*How to complete this task*
A faithful, complete copy of the records is required.

[Collected data entries]
== == ==

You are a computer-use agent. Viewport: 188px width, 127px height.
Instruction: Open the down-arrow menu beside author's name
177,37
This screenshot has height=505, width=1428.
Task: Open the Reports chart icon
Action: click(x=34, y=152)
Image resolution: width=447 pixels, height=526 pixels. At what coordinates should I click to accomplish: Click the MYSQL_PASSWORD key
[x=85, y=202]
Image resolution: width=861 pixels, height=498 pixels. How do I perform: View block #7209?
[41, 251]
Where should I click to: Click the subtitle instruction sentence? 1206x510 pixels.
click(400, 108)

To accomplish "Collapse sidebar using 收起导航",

== == ==

*Answer section*
You are a computer-use agent. Viewport: 188px width, 127px height.
Instruction: Open the down-arrow menu beside author's name
177,37
This screenshot has height=505, width=1428.
Task: Open the Reports chart icon
Action: click(x=34, y=152)
Image resolution: width=447 pixels, height=526 pixels. At what coordinates should I click to accomplish: Click the MYSQL_PASSWORD key
[x=85, y=202]
Image resolution: width=861 pixels, height=498 pixels. How do I perform: View block #7209?
[41, 251]
Where should I click to: Click the subtitle instruction sentence? 1206x510 pixels.
click(400, 108)

To accomplish "Collapse sidebar using 收起导航",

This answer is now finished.